World's Worst invention: Tivo/DVR
Many have come before and others are sure to follow but the current generation of technology is spawning many an issue for the world at large. Stuck in traffic? Blame the soccer mom who now has time to cart her kids all around town never worried about missing a second of her favorite shows as she can simply record them and view them later.
Consider all of the college kids living large on mommy and daddy's money who have time to go protest the war on bugs, furnace reduction, 10 commandments placed on church steps, Ronald Regan awareness days blah blah blah. Now they can go off on whichever trendy crusade will look best on a resume while never scared for a second of missing the rantings of Limbaugh, O'Reily or Coulter.

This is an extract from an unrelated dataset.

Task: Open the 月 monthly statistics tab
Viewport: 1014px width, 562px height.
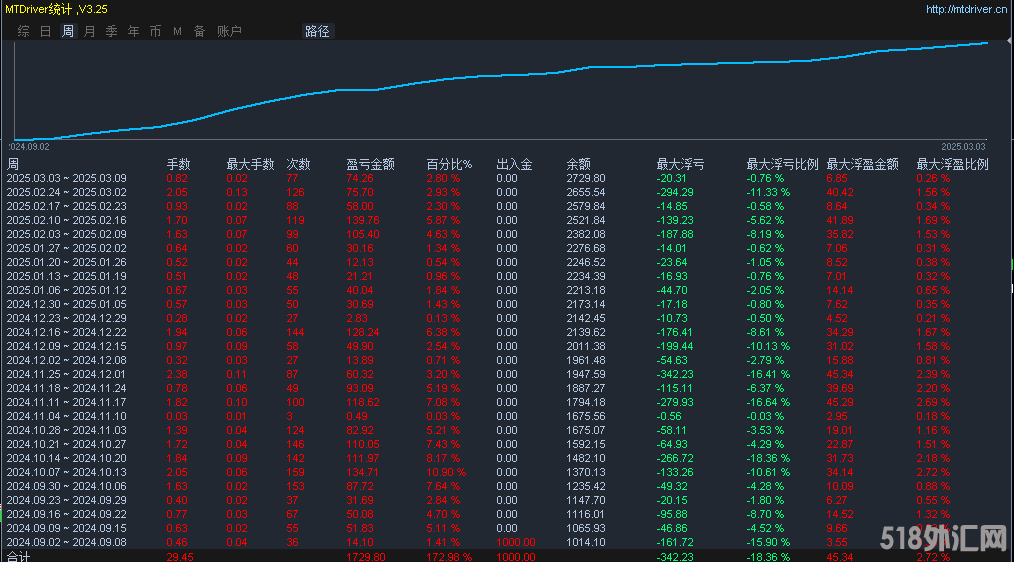Action: pos(89,31)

You never have to worry about the way you take three hours to decide which bottom shelf rum to mix with your coke or how your hook-up always offers a free round of smoke when you buy. You can watch adult swim later.
And think, after you dissapoint your woman in bed lasting a mere 8 minutes quickly followed by sleep, no need to fret missing the game. You recorded it. And get this, you can't put yourself in the dog house by recording over the wedding video anymore. Sure, you might record over some trashy bridal show which your woman watches to live vicariously through the bitchiness of some hell-raising bridezilla, but you can always make up for it by recording some chick flick and blazing through the commercials.
This little fact suggsts to me that DVR technology was invented by men. I know the streoetype, (or is it a fact) that dudes are more involved in the sciences, thus inventions happen with a great deal more ease for the gents than the gals, but so what. So not only are we dealing wioth a piece of machinery built to give folks more time to dilly-dally but it would seem it is also designed to further the peen-ocracy.
Feminist as it may sound, thus far, consider, if you will, the reasons people, such as yourself, watch television. Sports. Ninja movies. News. Weekly programs, including but not limited to: sitcoms, reality programming and shows that you don't think fit into one of those two categories but actually do because you're being to specific whilest I, the writer of this great debate am going for broader labels (suck it.) Think of what happens if you don't watch the news...oh, wait, get it from a paper or from the computer. Same your weekly brain burning batch of shows. Ninja movies? Well, you have friends with netflicks who can just burn them and give them to you by the dozen so those beer and pizza bro-fests you call men's night won't ever run short of testosterone or pepperoni. Which leaves sports. Yeah, you can get highlights on ESPN. You can get scores on the web. You might even catch a game being replayed on some channel, but who wants to watch the greatest uypset of all time two months after the fact?
Guys invented DVR so they could do other stuff and not worry about missing a chance to grunt at the screen like apes.
I suppose one could record those softcore porn flicks from the movie channels at night, but guys, that's sad. Get a plant or something, phone a friend, maybe buy a Cosmo but for crying out loud have higher standards than simulated sex on skinamax and showtime. Sigh. Just sad.
In conclusion, I gotta go, I missed Important things with Dimitri Martin on Wednesday and I need to watch it before the dvr is full.